Burmese actress, model, and singer

Han Thi (ဟန်သီ; born Han Thi Thet Lwin on 25 July 1997) is a Burmese actress, singer, model and beauty pageant title holder. She was crowned the Miss World Myanmar 2018 and represented Myanmar at the Miss World 2018 and previously crowned the Miss Supranational Myanmar 2014 and represented Myanmar at the Miss Supranational 2014.

==Early life and education==
Han Thi was born on 25 July 1997 in Yangon, Myanmar. She is an ethnic Burmese/Chinese descent. She has one younger brother.

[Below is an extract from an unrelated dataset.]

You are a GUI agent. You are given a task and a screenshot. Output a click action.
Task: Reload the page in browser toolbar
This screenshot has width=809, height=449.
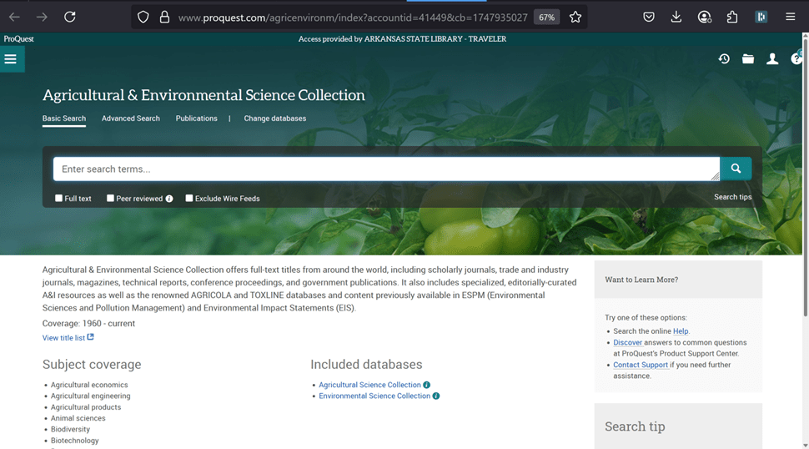click(x=70, y=17)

She is currently studying at Stamford International University and also educated in Acting associate degree at New York Film Academy in 2016.

==Pageantry==
===New Face of Myanmar===
Han competed in the New Face of Myanmar Contest 2012 which was held on 24 November 2012 by Mizon Myanmar and Korea Model Association. She won Ms. Face of Myanmar award and represented Myanmar at the Asia New Star Model Contest 2013.

===Miss Golden Land Myanmar 2014===
After competing in the Asia New Star Model Contest 2013, she joined the second edition of Miss Golden Land Myanmar which was held on 21 August 2014 at the Myanmar Convention Center, Yangon, Myanmar. At the end of the event, she was crowned Miss Supranational Myanmar 2014 and represented Myanmar at Miss Supranational 2014.

===Miss Supranational 2014===
She represented Myanmar at the Miss Supranational 2014 pageant which was held on 5 December 2014 in Krynica-Zdrój, Poland, along with beauties from 98 other nations. She was placed in the top 10 and won the continental titles for Miss Asia and Oceania and Miss Internet Award.

===Miss World Myanmar 2018===
She competed in the Miss World Myanmar 2018 which was held on 14 July 2018 in Yay Kuu Amplified Broadcast Centre, Yangon. She became the winner of Miss World Myanmar 2018 after the competition.

===Miss World 2018===
Han represented Myanmar at the Miss World 2018 pageant in Sanya, China, and finished as the group 11 head to head challenge winner.

==Career==
===Music career===
Han Thi began her music career in 2015, after the competition in Miss Supranational 2014. She launched her debut solo album, Ma Chit Tat Thay Buu (မချစ်တတ်သေးဘူး) on 26 July 2015.

===Acting career===
Han Thi started her acting career in 2016. She made her acting debut with a leading role in the Burmese big screen film Alwan Dannaryi with actor Arr Thit and Ei Chaw Po.

==Discography==
===Solo albums===
- Ma Chit Tat Thay Buu (မချစ်တတ်သေးဘူး) (2015)

==Filmography==
===Film (Cinema)===
- Alwan Dannaryi (အလွမ်းဒဏ္ဍာရီ)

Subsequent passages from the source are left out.